As suggested by both the Institute of Architects and CertMark International during the Parliamentary Inquiry, the “only way” to tackle matters like fraudulent certification is to make all products subject to a mandatory certification scheme like CodeMark. The Australian Institute of Building Surveyors went one step further, advocating a comprehensive product register: if a product is not on the register, it cannot be considered compliant.

A fully fledged product register would need two elements to be effective: independent, Australian-based testing of each product by a third-party assessor; and accompanying guidelines about the appropriate usage of the product.

Enforcement and policing is an important adjunct to the idea of a central product register. At present, enforcement is selective and belongs within the realm of Consumer Law, hence the occasional prosecution of non-compliant building products by the ACCC. 

Infinity Cabling is a good example. It is high time, however, for offenders to be subject to Criminal Law, which would send a clear message to those trying to sidestep regulatory protocols that the importation, possession or distribution of non-compliant products may result in prosecution in a criminal court.

A public product register in Australia would also discourage offshore offences relating to fraudulent certification, as purchasers in Australia would be able to test the bona fides of a product against the register rather than rely on the sellers’ claims.

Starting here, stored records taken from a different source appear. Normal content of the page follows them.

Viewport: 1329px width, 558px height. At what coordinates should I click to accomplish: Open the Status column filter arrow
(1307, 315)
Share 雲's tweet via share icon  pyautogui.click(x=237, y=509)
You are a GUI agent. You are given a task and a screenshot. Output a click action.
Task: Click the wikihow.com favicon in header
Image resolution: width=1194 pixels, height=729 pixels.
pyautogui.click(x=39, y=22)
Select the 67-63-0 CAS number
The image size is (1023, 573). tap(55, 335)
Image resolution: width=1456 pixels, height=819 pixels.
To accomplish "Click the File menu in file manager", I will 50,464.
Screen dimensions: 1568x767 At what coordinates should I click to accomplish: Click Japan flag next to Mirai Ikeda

Objectors to this kind of heavy-hitting action typically point out that non-compliant product in one sector may be permitted in another; for example, flammable PE ACPs might be suitable for a chicken shed, therefore they cannot be banned completely. 

Happily, the Parliamentary Inquiry rejected such assertions, effectively declaring that a dangerous product is unwelcome regardless of where it might end up.

The most alarming feature of the regulatory confusion in today’s marketplace it its ubiquity. While we have focused attention in this article on non-compliant ACPs, the same regulatory deficiencies relate to practically all building and construction sectors, from non-compliant fixings and windows and glazing to lead-contaminated tapware and toxic laminated timber products, etc.

Sadly, a comprehensive, third-party Australian product register, involving local product testing assessment procedures, and backed up with the force of criminal prosecution, is the new reality facing the entire building industry if it is serious about stamping out non-compliant product. 

Reliance on voluntary adherence to regulations, or a self-regulated ‘honor system’, has failed utterly.